**TEXT FOR ANALYSIS**
Skip to main content

Running a Pipeline

Running a pipeline applies a Spec to a set of documents. Each document is enqueued as its own job and processed in parallel; within a document the phases run in strict sequence. The run is observable while it executes: the progress endpoint reports per-phase counts (pending, running, completed, errors), so you can watch transfer drain into extraction, extraction into resolution, and so on. Results appear progressively, the same way they do for a Job.

A document that clears every phase finishes as complete. A document with fields still blocked at a validation gate, held for declarative review, or waiting on a dependency finishes as partial: its clean fields are done, and the flagged fields wait in the review queue. This is by design. The pipeline never silently ships a value that failed a gate; it holds that cell and surfaces it for a human decision while the rest of the document proceeds.

Once a pipeline is finished you can turn it into a data product: an assembled, deliverable dataset that reads the latest canonical value per cell. The data product owns its own review surface, so creating one replays the pipeline gates over the stored verdicts to reconstruct the review queue, and held cells surface with status only until a reviewer resolves them. From there the product flows into delivery the same as any other.

Polling progress

Poll the progress endpoint to track a run. It derives its phase rows from the Spec rail, so the phases you see match what you composed, and it returns an errors array with per-document messages for anything that failed.

Dataset entries
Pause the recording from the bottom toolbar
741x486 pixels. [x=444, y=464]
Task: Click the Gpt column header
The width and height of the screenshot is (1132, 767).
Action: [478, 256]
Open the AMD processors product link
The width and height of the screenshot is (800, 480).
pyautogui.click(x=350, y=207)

**CHECK YOUR UNDERSTANDING**
**A)** According to the text on running a pipeline, what per-phase counts does the progress endpoint report?
**B)** Can you carry the text on running a pipeline forward, picking up right after its last sentence?

**EXERCISE RESPONSES**
**A)** Pending, running, completed, and errors.

**B)**
Check pipeline progress
curl https://api.talonic.com/v1/pipelines/pl_x8k2m9/progress \
  -H "Authorization: Bearer $TALONIC_API_KEY"
Response
{
  "pipelineId": "pl_x8k2m9",
  "status": "active",
  "totalDocuments": 2,
  "completedDocuments": 1,
  "errorDocuments": 0,
  "phases": [
    { "phaseId": "transfer", "name": "Field Registry", "type": "transfer",
      "completed": 2, "running": 0, "pending": 0, "errors": 0 },
    { "phaseId": "extraction", "name": "Extraction", "type": "extraction",
      "completed": 1, "running": 1, "pending": 0, "errors": 0 }
  ],
  "errors": []
}

Re-run and data product

A finished pipeline can be re-run from a phase onward without redoing the work before it: pass the phase type to start from, and earlier phases reuse their stored cells. When the output looks right, create a data product from the run to make it deliverable.

Re-run from resolution onward
curl -X POST https://api.talonic.com/v1/pipelines/pl_x8k2m9/rerun \
  -H "Authorization: Bearer $TALONIC_API_KEY" \
  -H "Content-Type: application/json" \
  -d '{ "from_phase": "resolution" }'
Create a data product from the run
curl -X POST https://api.talonic.com/v1/pipelines/pl_x8k2m9/data-product \
  -H "Authorization: Bearer $TALONIC_API_KEY"
Held and blocked cells surface with status only and a null value in data-product reads, the public share page, and CSV exports, until a reviewer resolves them. This holdback is enforced at read time, so an in-review value can never leak into delivered output.

Frequently asked questions

How do I track a running pipeline?+
Poll GET /v1/pipelines/{id}/progress. It reports overall status and per-phase counts (pending, running, completed, errors) derived from the Spec rail, plus an errors array with per-document messages. Results are progressive, so you can begin reviewing completed documents while others are still processing.
Why did a document finish as "partial"?+
A document finishes partial when it has fields blocked at a validation gate, held for declarative review, or waiting on a dependency. Its clean fields are complete; the flagged fields wait in the review queue for a human decision. The pipeline never ships a value that failed a blocking gate.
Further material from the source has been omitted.